= Charles Cornell =

American communist (1911–1989)

Charles Olney Cornell (1911–1989) was an American Communist.

Cornell was born on March 14, 1911, in Cochise, Arizona. While a teacher in San Francisco in the 1930s, he became active in the American Trotskyist movement and joined the newly founded Socialist Workers Party in 1938.

The SWP proposed that Charles Cornell go to Coyoacán, Mexico, where Leon Trotsky was living in exile to work as one of his bodyguards. Cornell served on Trotsky’s staff from June 1939 to August 1940.

On May 24, 1940, Mexican Stalinists machine-gunned Trotsky's household and subsequently Charles Cornell and Otto Schüssler, one of Trotsky's guards from Germany, were arrested by the police.

At first the police suspected Trotsky and his secretaries of having organised the raid, but soon realized this to be wrong. After two days and at the personal intervention of Trotsky, both Schüssler and Cornell were released.

Cornell, who was present, could not prevent the fatal attack on Trotsky three months later on August 20, 1940, carried out by the Stalinist agent Ramón Mercader, who had infiltrated the household and stabbed him in the back of the head with an icepick.

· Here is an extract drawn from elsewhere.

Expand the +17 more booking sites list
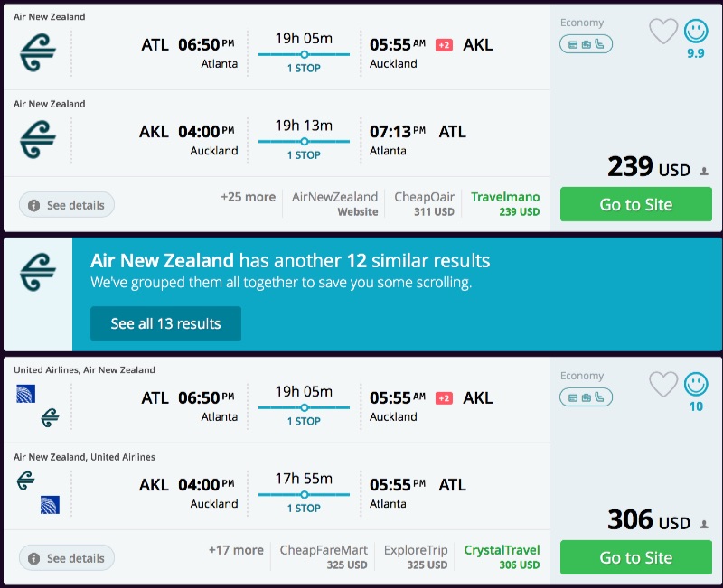The height and width of the screenshot is (588, 723). [x=236, y=550]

With Joe Hansen, Cornell overwhelmed the assassin and handed him over to the police.

On his return to the United States, Charles Cornell remained a member of the Socialist Workers Party in New York City for a couple of years, but never had any important role in the party. Eventually he gave up political activities and went into the real-estate business, first in Connecticut, and later in Arizona. He died on January 1, 1989.